▸ Text block
CAFOM is the largest electronics and furniture retailer in France’s overseas islands in Caribbean (“Outre-Mer”). It’s operator of BUT furniture and DARTY electronics brands under franchise agreements.
It also has 59% ownership in growing and profitable online only furniture retailer operating across Europe (“Vente-Unique”).
Main owners are long time entrepreneurs. They have excellent track in the Outre-Mer market, where they started CAFOM in the 70s.
They started importing directly from furniture manufacturer from South-America and Asia. It was a revolutionizing concept at the time as competitors were importing from mainland France from expensive middlemen.
CAFOM became franchisee of the BUT brand to build awareness among consumers, and kept buying directly from manufacturer in low cost countries, cut the competitors out and became the “undisputed leader” in the furniture retail market. That happened in the 90s-00s, before 2005 IPO, and has remained so ever since (with bumbs in the way though).
So much of the excellent track record in the Outre-Mer market, now the management has made a decision to dispose a miss-venture approaching ten years in the mainland Europe market, Habitat, in the coming months.
They bought Habitat, a loss making furniture retail business, from the king of furniture business, Ikea’s founder, Ingwar Kamprad in 2012 or so. Not a good move, the business has stayed unprofitable ever since.
Habitat’s planed turnaround never materialized and has been drag on earnings ever since. The losses has more than offset Outre-Mer’s and Vente-Unique’s earnings. Management has finally decided to cut the losses and the press release said that the disposal will be done in few months.
With the Habitat’s track record, the question is will they find a taker. The negotiations will likely be about getting rid of the leases and how much debt they can dumb to the buyer. I’m not expecting much.
The deal is that CAFOM’s market cap is 46 MEUR. Book value is 120 MEUR and tangible book 90 50 MEUR (error noticed by a reader, see comments).
Outre-Mer segment’s reported segment earnings were 12 MEUR 09/18 fiscal year and 14 MEUR in 08/17 fiscal year. 15 year average earnings are 6,7 MEUR. Outre-mer has never made losses and the business is now bigger than in the early years included in the average. CAFOM’s share of Vente-Uniques earnings were 2 MEUR in last fiscal year.

[Document and screenshot pointing entries]
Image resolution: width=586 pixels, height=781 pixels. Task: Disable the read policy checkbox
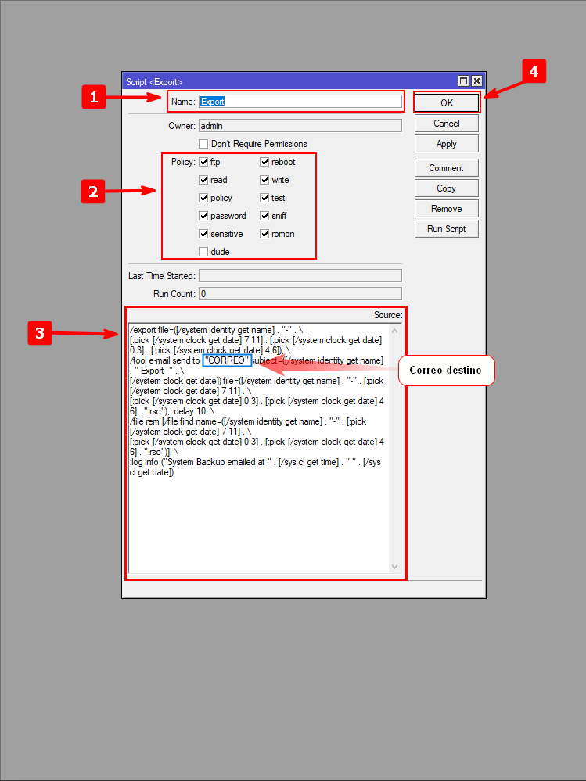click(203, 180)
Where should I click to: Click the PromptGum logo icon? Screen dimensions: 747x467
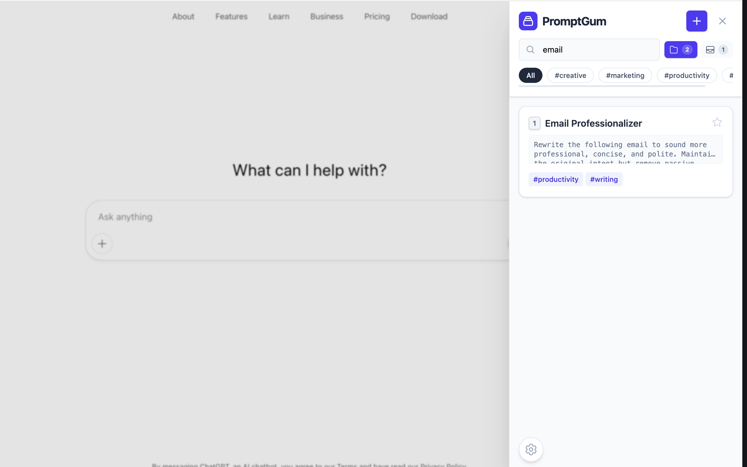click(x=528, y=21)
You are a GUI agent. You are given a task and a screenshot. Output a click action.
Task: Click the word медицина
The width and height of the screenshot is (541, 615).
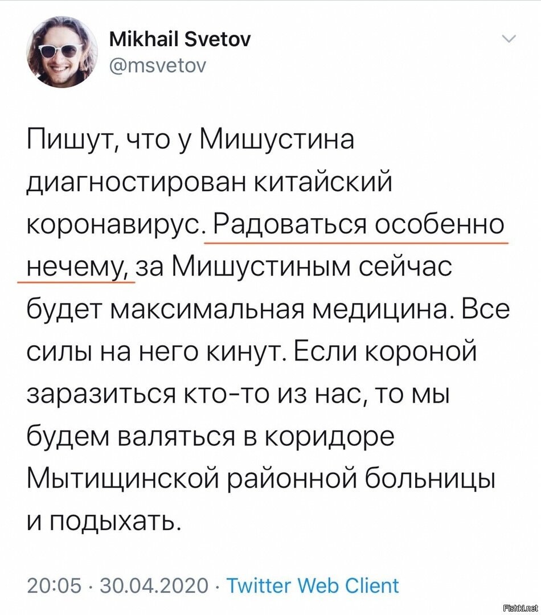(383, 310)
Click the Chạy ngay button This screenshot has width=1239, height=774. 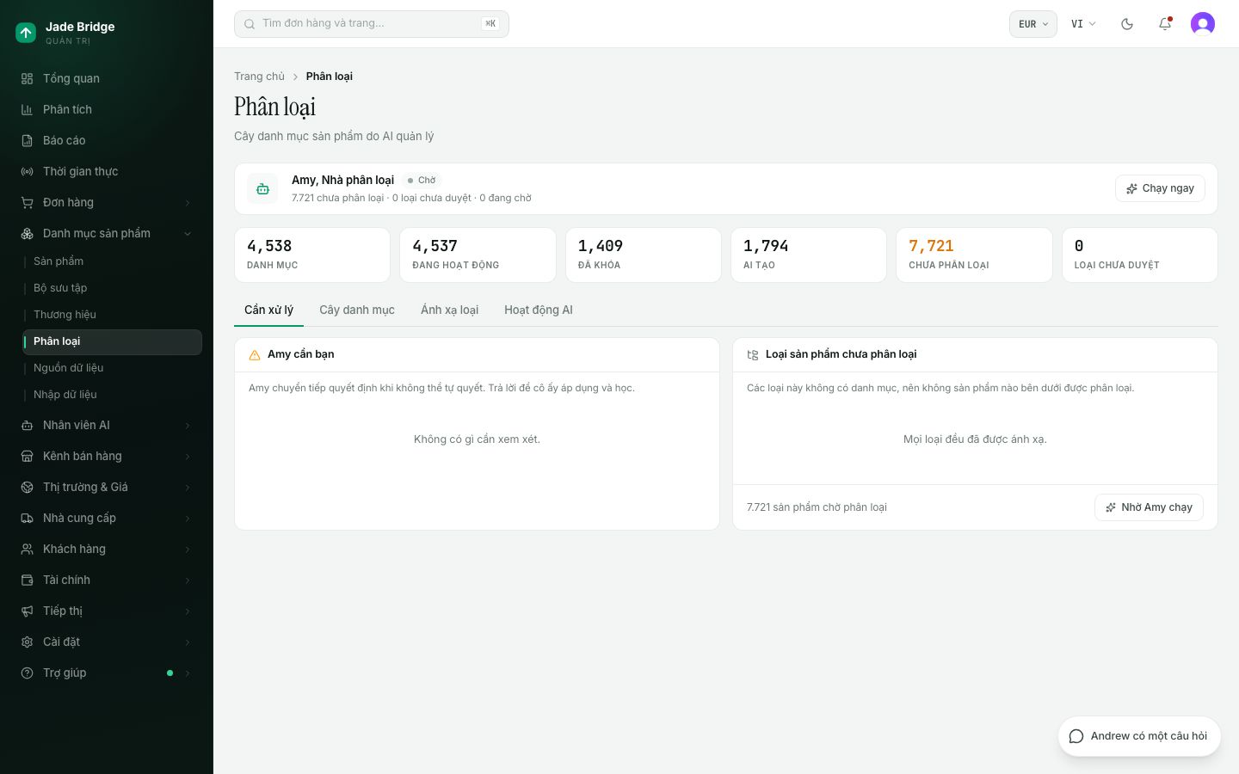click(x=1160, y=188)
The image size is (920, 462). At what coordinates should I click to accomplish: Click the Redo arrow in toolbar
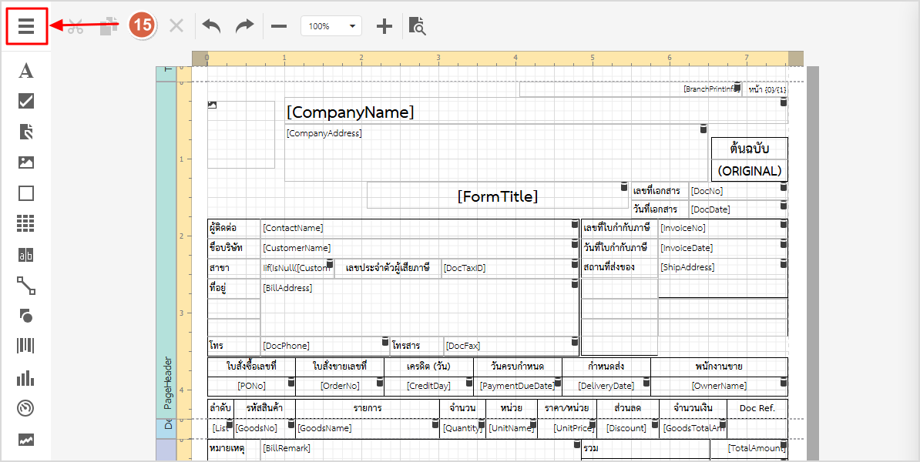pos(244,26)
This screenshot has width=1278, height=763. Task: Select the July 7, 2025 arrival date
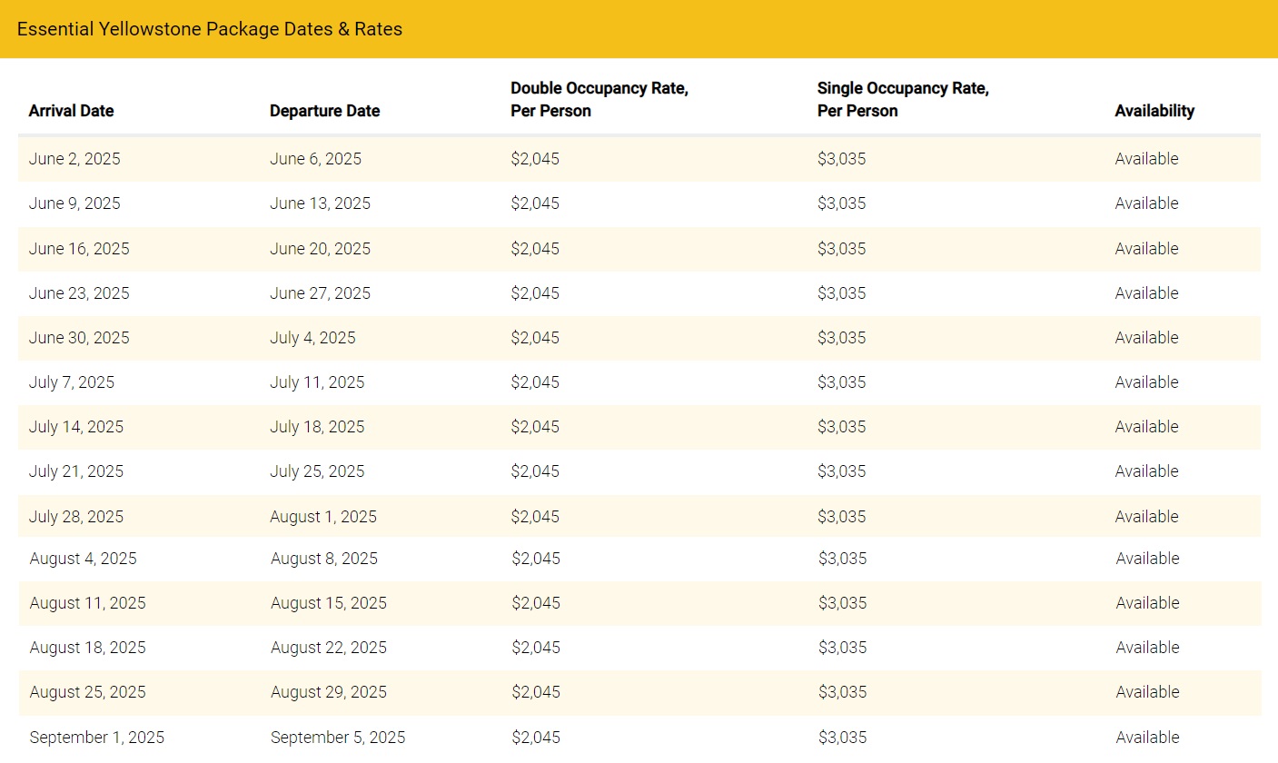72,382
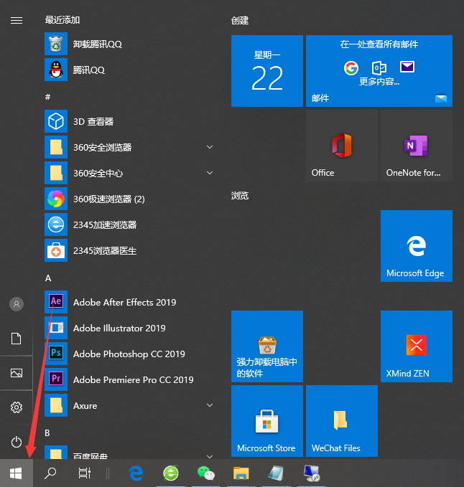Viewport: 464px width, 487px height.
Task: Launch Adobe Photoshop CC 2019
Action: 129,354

▸ Work to be completed
Carry on the write-up about the French retailer CAFOM from the point where it stops.

▸ Output
That’s cheap to me.
Ex. Habit, the Outre-Mer segment figures might come down a bit though, assuming debt interest cost will be reallocated from Habitat segment to the Outre-Mer segment, and if there will be net taxes allocated to the Outre-Mer segment in the future (Habitat tax losses/assets might have offset the Outre-Mer segment’s tax liabilities).
Adjusted for these, Outre-Mer earnings would have been about 9 MEUR in both of the last two years and 5,6 MEUR on average for last 15 years. Still cheap.
There’s multiple company factors that imply growing earnings in the in coming years
- Outre-Mer is scheduled to open four new stores on top of old 23 and discussion to open one more this and next fiscal year
- Longer term opening plan implies about 30 % increase in revenues from fiscal 17-18 revenue levels
- Outre-Mer has consumer credit JV with good consistent growth track record in last years (16% annual customer / net profit CAGR)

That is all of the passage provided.